Request
Can you copy out the listing lines word for word, starting at the line that contains "drawdown (1005, 163)" and ending at the line that contains "obesity (748, 163)", with both of those lines included?

Recorded information
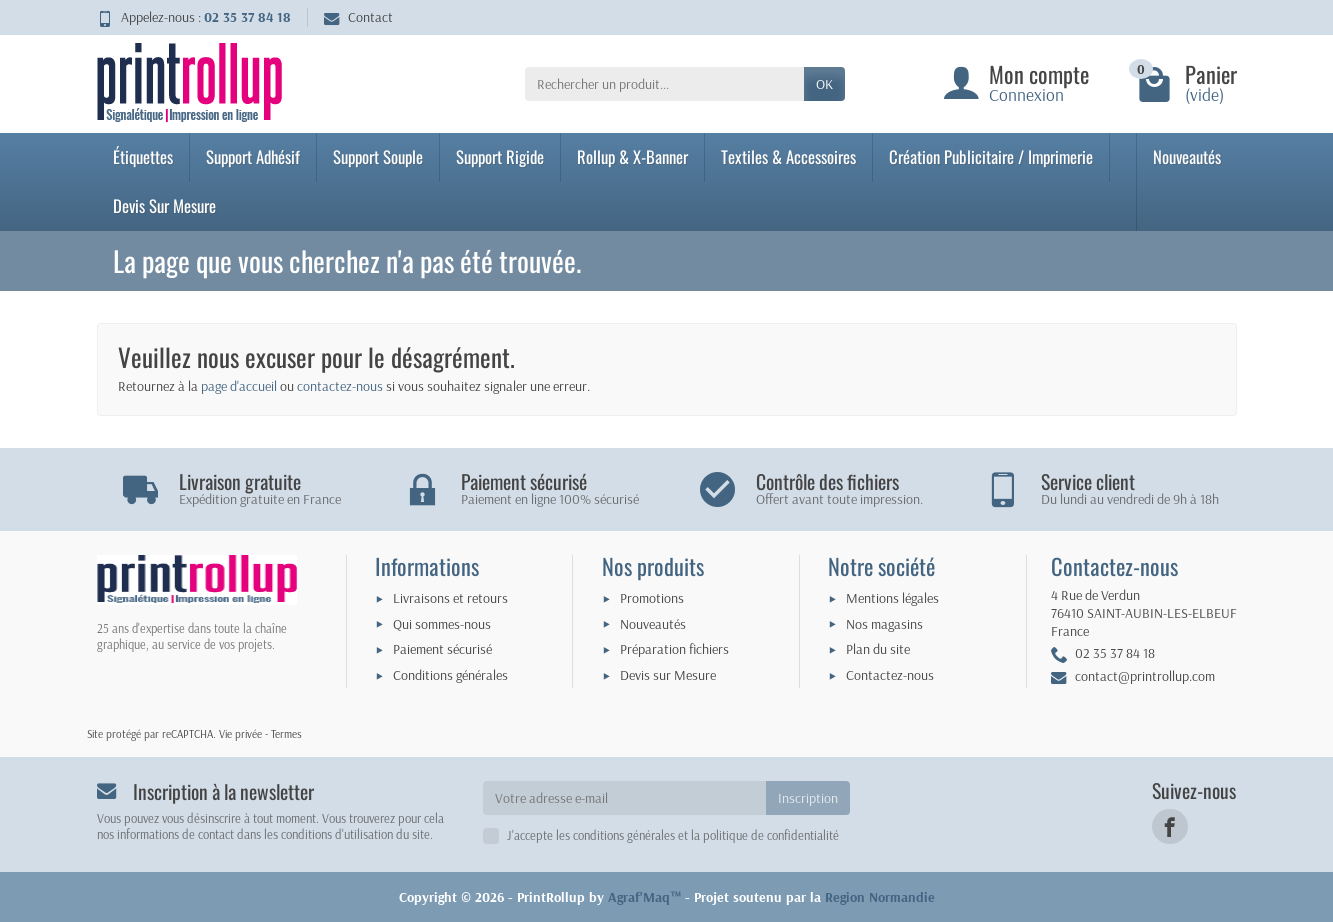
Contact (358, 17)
==
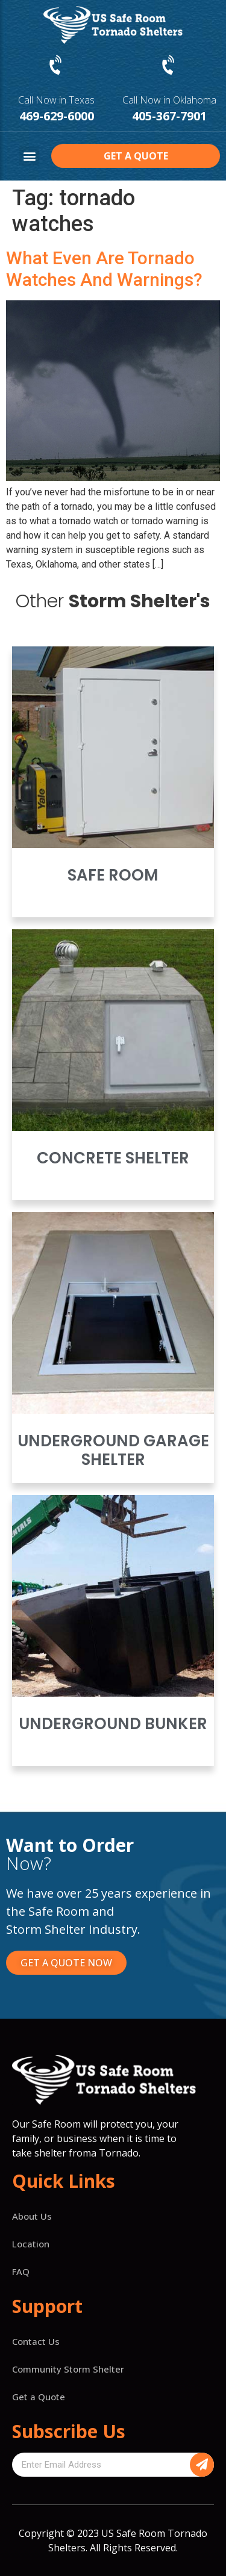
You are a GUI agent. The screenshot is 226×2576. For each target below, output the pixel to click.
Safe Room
* * *
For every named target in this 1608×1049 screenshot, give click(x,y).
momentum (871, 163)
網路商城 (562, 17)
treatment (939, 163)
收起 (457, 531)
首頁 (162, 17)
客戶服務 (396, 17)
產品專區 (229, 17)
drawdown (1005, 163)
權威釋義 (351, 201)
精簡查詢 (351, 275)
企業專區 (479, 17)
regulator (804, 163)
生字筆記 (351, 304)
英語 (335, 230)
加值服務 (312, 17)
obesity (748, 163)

Finished exercise
drawdown (1005, 163)
權威釋義 (351, 201)
精簡查詢 (351, 275)
企業專區 (479, 17)
regulator (804, 163)
生字筆記 (351, 304)
英語 (335, 230)
加值服務 (312, 17)
obesity (748, 163)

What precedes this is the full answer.